This dilemma is made more complicated by my anarchist proclivities. I want to live my life as much as possible through voluntary association, which is nearly impossible in our context of compulsory secondary education. The most satisfying choices I’ve ever made in my life are the ones with the least pressure attached — at New College, for example, where I found a deep love for authentic education even though (in fact, because) there were no grades involved. So when my students choose not to pay attention, I often think: “Well, that’s their choice. I’m not the kid’s mom.” It’s especially tough when I want them to pay attention to me. What gives me the right to insist that I matter more than the activity on their cell phone screen? Shouldn’t I be able to find non-coercive ways to lead young people into the light?

Of course it’s a balancing act. We have to find ways to be compassionate and loving, without killing our students with kindness. We have to demand excellence and set high expectations, without robbing our students of fun or free time. I think the worst teachers are the ones who pick a position and never examine in, regardless of which extreme they fall into.

But it’s tough. I feel like young people are so very fragile these days, so distracted and overstretched and pressurized and overloaded and filled with worry and pain and desperation. I want to help them in the long term, but I can’t ignore the suffering they’re going through here and now. And I don’t have the option to say “If you don’t like how I teach, you can leave.”

-.-.-

● Written instruction 1
Can you repeat word for word the lines of the records, starting at the line that contains "Find the location of a" and ending at the line that contains "Insolvency is located"?

● Rows of pointing data
-.-.-

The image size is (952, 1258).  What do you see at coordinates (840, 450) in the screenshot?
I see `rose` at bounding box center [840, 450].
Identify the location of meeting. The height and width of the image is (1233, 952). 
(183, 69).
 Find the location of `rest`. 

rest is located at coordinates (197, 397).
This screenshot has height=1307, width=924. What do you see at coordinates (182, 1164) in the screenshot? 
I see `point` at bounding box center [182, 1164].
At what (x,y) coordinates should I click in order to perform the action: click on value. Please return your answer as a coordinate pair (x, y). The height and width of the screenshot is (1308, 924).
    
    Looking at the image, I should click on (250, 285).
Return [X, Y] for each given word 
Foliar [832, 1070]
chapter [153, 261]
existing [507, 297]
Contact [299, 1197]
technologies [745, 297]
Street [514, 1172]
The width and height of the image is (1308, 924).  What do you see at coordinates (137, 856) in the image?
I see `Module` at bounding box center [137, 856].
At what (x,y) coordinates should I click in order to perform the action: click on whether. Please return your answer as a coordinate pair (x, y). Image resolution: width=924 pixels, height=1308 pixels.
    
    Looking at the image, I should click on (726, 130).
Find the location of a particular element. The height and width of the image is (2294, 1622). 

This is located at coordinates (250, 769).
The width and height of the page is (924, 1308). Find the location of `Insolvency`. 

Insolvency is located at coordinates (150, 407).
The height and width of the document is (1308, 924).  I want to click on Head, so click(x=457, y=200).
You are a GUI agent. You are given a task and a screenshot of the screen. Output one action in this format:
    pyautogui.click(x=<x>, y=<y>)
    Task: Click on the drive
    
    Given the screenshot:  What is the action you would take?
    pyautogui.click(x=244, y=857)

-.-.-

● Written instruction 2
In the text on teaching, what three things are young people said to be "filled with"?

● Full output 1
Find the location of a particular element. The height and width of the image is (2294, 1622). 

This is located at coordinates (250, 769).
The width and height of the page is (924, 1308). Find the location of `Insolvency`. 

Insolvency is located at coordinates (150, 407).

● Full output 2
worry, pain, desperation